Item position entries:
○ ○ ○ ○ ○

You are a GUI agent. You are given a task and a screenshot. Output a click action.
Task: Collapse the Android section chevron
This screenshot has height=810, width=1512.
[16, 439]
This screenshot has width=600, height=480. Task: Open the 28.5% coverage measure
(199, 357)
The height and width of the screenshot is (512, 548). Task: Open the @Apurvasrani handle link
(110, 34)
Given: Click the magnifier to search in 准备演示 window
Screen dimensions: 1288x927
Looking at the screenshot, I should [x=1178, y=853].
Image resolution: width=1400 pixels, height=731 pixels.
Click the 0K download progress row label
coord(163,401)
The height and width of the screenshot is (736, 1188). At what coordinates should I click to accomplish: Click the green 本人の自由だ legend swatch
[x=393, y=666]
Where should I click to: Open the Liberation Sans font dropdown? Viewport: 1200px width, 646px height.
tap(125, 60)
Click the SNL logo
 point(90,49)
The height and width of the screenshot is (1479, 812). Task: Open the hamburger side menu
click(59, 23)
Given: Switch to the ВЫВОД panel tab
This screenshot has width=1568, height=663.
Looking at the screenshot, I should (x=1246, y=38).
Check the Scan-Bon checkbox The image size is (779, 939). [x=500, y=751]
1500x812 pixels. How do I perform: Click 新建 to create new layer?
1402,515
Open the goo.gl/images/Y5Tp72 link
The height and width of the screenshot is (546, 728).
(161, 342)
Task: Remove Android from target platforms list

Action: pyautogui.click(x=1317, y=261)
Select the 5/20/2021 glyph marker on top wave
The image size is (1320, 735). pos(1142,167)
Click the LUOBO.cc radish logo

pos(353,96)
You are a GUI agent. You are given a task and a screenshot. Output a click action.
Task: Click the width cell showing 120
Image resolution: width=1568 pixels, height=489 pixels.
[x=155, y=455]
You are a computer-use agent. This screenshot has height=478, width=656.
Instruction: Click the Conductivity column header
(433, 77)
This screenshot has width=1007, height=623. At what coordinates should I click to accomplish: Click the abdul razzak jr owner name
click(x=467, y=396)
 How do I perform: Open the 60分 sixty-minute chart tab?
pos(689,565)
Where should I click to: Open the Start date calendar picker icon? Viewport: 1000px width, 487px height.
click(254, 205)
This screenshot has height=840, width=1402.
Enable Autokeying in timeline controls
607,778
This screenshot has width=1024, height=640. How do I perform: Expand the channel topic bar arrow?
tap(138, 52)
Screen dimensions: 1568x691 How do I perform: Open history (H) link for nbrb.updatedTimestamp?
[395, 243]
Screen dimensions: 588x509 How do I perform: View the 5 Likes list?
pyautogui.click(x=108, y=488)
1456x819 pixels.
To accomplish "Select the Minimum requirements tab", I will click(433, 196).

○ ○ ○ ○ ○

Requirements: Could you rewrite the records above as a JSON list of strings, one string per line, with blank lines left out?

Exercise output:
[
  "You are a GUI agent. You are given a task and a screenshot. Output a click action.",
  "Task: Collapse the Android section chevron",
  "This screenshot has height=810, width=1512.",
  "[16, 439]",
  "This screenshot has width=600, height=480. Task: Open the 28.5% coverage measure",
  "(199, 357)",
  "The height and width of the screenshot is (512, 548). Task: Open the @Apurvasrani handle link",
  "(110, 34)",
  "Given: Click the magnifier to search in 准备演示 window",
  "Screen dimensions: 1288x927",
  "Looking at the screenshot, I should [x=1178, y=853].",
  "Image resolution: width=1400 pixels, height=731 pixels.",
  "Click the 0K download progress row label",
  "coord(163,401)",
  "The height and width of the screenshot is (736, 1188). At what coordinates should I click to accomplish: Click the green 本人の自由だ legend swatch",
  "[x=393, y=666]",
  "Where should I click to: Open the Liberation Sans font dropdown? Viewport: 1200px width, 646px height.",
  "tap(125, 60)",
  "Click the SNL logo",
  " point(90,49)",
  "The height and width of the screenshot is (1479, 812). Task: Open the hamburger side menu",
  "click(59, 23)",
  "Given: Switch to the ВЫВОД panel tab",
  "This screenshot has width=1568, height=663.",
  "Looking at the screenshot, I should (x=1246, y=38).",
  "Check the Scan-Bon checkbox The image size is (779, 939). [x=500, y=751]",
  "1500x812 pixels. How do I perform: Click 新建 to create new layer?",
  "1402,515",
  "Open the goo.gl/images/Y5Tp72 link",
  "The height and width of the screenshot is (546, 728).",
  "(161, 342)",
  "Task: Remove Android from target platforms list",
  "Action: pyautogui.click(x=1317, y=261)",
  "Select the 5/20/2021 glyph marker on top wave",
  "The image size is (1320, 735). pos(1142,167)",
  "Click the LUOBO.cc radish logo",
  "pos(353,96)",
  "You are a GUI agent. You are given a task and a screenshot. Output a click action.",
  "Task: Click the width cell showing 120",
  "Image resolution: width=1568 pixels, height=489 pixels.",
  "[x=155, y=455]",
  "You are a computer-use agent. This screenshot has height=478, width=656.",
  "Instruction: Click the Conductivity column header",
  "(433, 77)",
  "This screenshot has width=1007, height=623. At what coordinates should I click to accomplish: Click the abdul razzak jr owner name",
  "click(x=467, y=396)",
  " How do I perform: Open the 60分 sixty-minute chart tab?",
  "pos(689,565)",
  "Where should I click to: Open the Start date calendar picker icon? Viewport: 1000px width, 487px height.",
  "click(254, 205)",
  "This screenshot has height=840, width=1402.",
  "Enable Autokeying in timeline controls",
  "607,778",
  "This screenshot has width=1024, height=640. How do I perform: Expand the channel topic bar arrow?",
  "tap(138, 52)",
  "Screen dimensions: 1568x691 How do I perform: Open history (H) link for nbrb.updatedTimestamp?",
  "[395, 243]",
  "Screen dimensions: 588x509 How do I perform: View the 5 Likes list?",
  "pyautogui.click(x=108, y=488)",
  "1456x819 pixels.",
  "To accomplish \"Select the Minimum requirements tab\", I will click(433, 196)."
]